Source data
· · · · ·
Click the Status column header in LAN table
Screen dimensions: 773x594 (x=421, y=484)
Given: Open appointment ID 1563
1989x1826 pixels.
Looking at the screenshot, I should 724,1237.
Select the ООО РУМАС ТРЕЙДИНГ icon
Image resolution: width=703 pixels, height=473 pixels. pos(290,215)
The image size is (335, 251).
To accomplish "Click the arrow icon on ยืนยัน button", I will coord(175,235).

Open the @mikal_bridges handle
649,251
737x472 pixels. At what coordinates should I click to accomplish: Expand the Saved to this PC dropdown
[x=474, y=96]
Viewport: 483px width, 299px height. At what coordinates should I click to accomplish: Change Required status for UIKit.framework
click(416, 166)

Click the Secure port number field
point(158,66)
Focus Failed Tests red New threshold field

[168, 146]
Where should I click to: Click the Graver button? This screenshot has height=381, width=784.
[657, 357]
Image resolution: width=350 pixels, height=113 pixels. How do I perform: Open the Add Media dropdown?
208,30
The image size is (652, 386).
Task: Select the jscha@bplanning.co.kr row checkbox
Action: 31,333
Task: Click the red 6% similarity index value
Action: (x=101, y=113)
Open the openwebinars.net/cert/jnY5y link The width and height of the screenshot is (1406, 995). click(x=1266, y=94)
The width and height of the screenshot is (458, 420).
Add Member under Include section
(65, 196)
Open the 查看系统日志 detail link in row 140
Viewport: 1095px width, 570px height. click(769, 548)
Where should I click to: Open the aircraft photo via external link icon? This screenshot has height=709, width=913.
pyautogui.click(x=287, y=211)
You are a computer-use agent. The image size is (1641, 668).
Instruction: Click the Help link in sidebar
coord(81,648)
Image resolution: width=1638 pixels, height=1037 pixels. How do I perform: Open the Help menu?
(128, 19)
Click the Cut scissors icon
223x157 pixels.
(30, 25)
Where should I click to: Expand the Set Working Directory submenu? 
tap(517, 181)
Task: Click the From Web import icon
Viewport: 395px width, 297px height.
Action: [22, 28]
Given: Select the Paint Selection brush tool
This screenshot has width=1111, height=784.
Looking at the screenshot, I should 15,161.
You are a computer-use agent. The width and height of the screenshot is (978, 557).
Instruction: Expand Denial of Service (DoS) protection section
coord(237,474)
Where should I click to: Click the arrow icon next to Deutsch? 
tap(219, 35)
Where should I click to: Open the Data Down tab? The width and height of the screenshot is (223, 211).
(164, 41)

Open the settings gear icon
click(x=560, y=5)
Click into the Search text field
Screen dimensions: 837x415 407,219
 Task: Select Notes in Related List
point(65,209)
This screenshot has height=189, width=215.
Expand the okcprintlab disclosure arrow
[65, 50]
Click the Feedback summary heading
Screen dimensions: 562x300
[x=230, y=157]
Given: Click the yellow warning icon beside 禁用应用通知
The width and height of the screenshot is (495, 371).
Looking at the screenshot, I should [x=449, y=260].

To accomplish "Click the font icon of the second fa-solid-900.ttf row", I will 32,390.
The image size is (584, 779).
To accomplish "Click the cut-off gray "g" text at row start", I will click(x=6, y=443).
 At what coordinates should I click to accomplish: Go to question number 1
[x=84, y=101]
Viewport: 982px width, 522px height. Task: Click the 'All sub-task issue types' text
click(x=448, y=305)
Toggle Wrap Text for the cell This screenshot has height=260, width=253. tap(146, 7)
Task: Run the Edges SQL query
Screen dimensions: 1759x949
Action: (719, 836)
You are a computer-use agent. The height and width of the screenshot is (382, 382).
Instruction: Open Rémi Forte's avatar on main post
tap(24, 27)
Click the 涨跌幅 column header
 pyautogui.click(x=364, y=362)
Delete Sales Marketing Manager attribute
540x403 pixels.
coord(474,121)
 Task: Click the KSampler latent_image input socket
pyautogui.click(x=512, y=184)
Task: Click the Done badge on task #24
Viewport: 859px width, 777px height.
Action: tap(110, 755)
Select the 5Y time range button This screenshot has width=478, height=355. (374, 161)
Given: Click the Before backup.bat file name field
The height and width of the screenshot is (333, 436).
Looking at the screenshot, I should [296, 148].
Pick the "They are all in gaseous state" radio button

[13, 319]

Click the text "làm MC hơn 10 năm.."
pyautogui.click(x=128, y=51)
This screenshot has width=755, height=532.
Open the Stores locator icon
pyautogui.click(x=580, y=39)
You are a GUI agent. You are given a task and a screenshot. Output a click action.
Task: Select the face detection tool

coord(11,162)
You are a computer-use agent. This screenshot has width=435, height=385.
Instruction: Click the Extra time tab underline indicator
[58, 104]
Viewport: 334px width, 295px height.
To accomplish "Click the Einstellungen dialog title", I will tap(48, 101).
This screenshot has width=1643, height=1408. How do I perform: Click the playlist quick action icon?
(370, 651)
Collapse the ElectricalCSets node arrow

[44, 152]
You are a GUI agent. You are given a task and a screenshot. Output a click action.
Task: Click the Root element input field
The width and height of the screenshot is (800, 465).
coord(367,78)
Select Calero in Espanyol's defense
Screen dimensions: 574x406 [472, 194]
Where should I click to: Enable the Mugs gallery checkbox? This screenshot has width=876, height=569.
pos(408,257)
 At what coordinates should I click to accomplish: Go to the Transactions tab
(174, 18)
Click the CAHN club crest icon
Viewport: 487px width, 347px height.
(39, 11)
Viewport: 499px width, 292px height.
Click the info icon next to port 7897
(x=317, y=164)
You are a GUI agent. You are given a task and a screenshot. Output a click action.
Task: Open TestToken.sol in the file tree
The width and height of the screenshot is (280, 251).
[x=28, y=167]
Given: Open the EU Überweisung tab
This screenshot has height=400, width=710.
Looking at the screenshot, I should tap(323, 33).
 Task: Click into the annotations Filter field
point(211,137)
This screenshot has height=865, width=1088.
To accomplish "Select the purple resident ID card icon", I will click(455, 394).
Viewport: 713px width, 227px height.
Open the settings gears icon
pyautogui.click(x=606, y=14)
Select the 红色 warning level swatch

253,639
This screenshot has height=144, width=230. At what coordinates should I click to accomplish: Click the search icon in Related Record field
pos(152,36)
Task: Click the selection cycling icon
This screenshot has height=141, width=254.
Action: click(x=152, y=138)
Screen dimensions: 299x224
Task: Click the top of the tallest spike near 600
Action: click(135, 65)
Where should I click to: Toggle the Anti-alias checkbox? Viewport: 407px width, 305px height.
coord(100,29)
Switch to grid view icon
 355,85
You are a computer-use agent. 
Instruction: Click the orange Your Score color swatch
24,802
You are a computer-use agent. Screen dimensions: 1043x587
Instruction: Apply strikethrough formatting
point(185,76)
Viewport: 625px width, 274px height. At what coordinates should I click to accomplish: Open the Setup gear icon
· · · · ·
What the task asks: Return each line of the entries above that contains the string "tool". The match is case-sensitive.

Result below:
Given: Select the Paint Selection brush tool
Task: Select the face detection tool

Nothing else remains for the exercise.